The game's multiplayer experience was received better than its single-player campaign. Writing for Gaming Nexus, Jeff Kintner said that the "multiplayer is fun, if a bit repetitive". While Kintner expressed a desire for additional, objective-based, types of multiplayer, he praised the team deathmatch mode's intensity. GameSpots Daniel Shannon also commented on the limited number of multiplayer options, but went on to say that "For what it's worth, the action is fast-paced, and the maps are well designed for a balanced multiplayer experience."

Aggregate scores
| Aggregator | Score |
|---|---|
| GameRankings | (PC) 55.60% (360) 47.56% (PS3) 30.00%^{[A]} |
| Metacritic | (PC) 52 (360) 46 ^{[B]} |

Review scores
| Publication | Score |
|---|---|
| Destructoid | 3/10 |
| GameSpot | 5/10 |
| IGN | 4.4/10 |
| Official Xbox Magazine (US) | 4.0/10 |

== Notes ==
 GameRankings tracks ratings for each platform separately.
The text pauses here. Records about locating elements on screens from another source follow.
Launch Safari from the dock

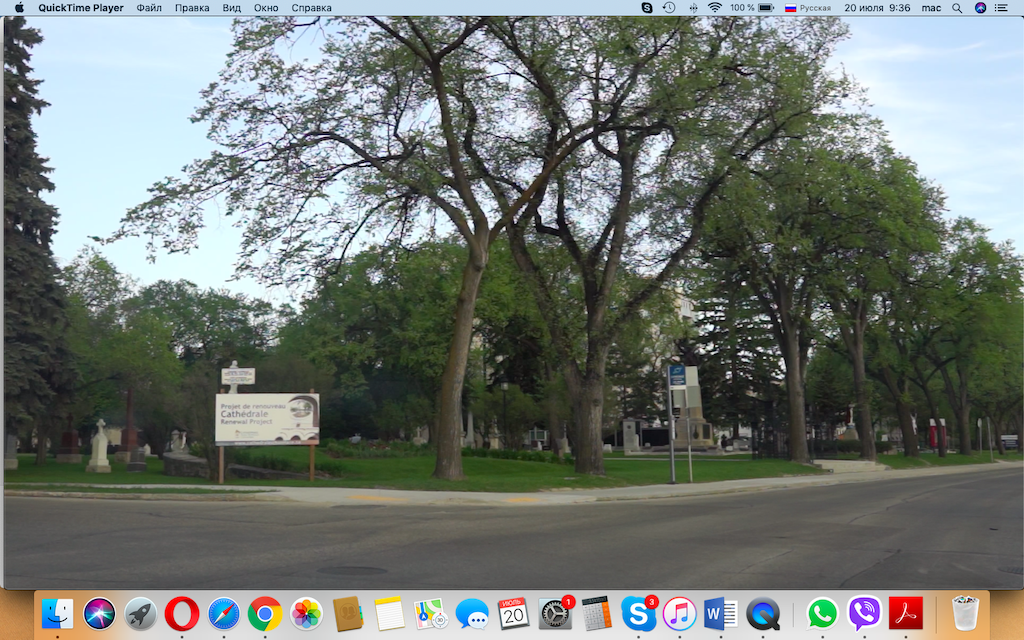click(x=223, y=614)
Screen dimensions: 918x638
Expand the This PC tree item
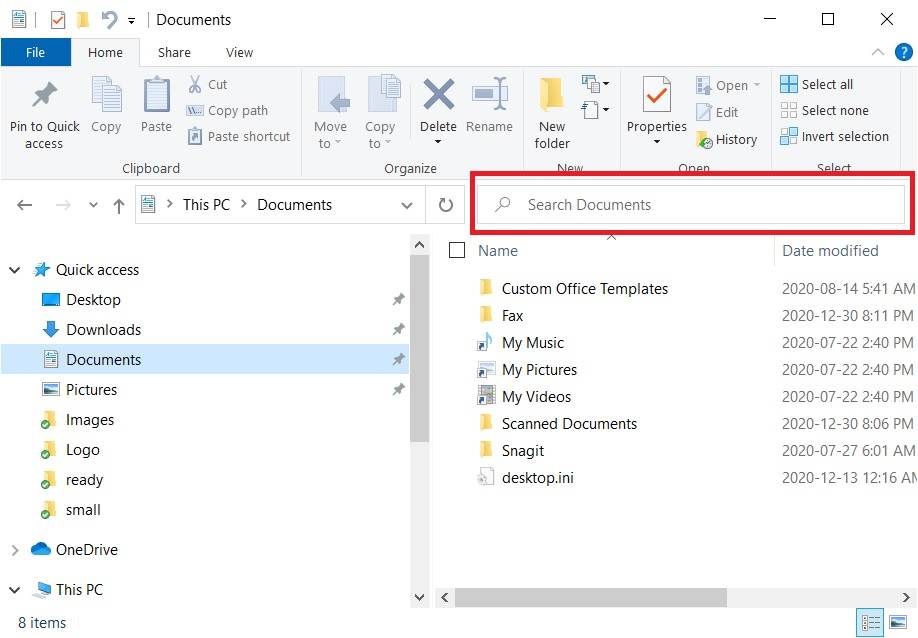[14, 590]
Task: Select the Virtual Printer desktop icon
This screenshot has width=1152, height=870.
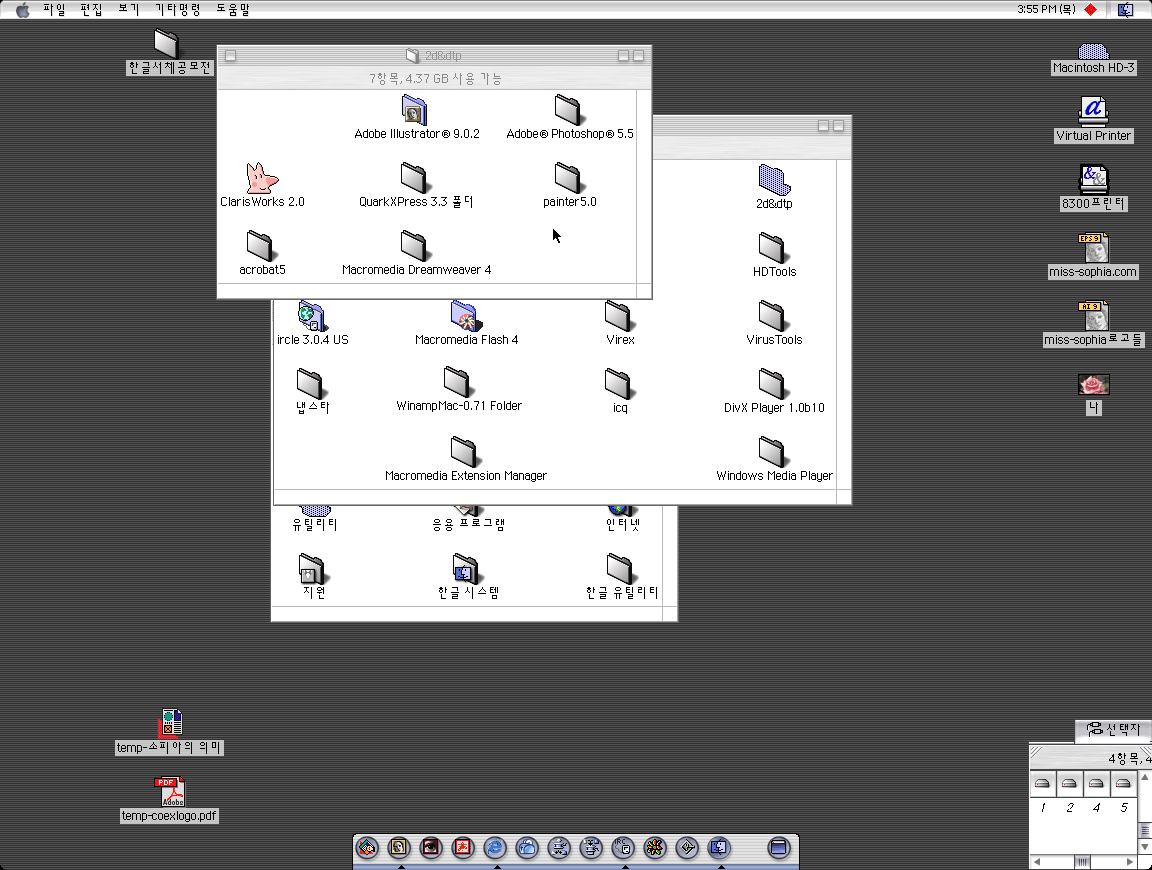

This rating is based on only one review, and therefore is not an aggregate score.
 Metacritic tracks ratings for each platform separately, and does not assign aggregate scores for a platform until it receives at least four reviews specific to that platform. As Metacritic only lists one review for the PlayStation version, it has not issued an aggregate scores for that platform.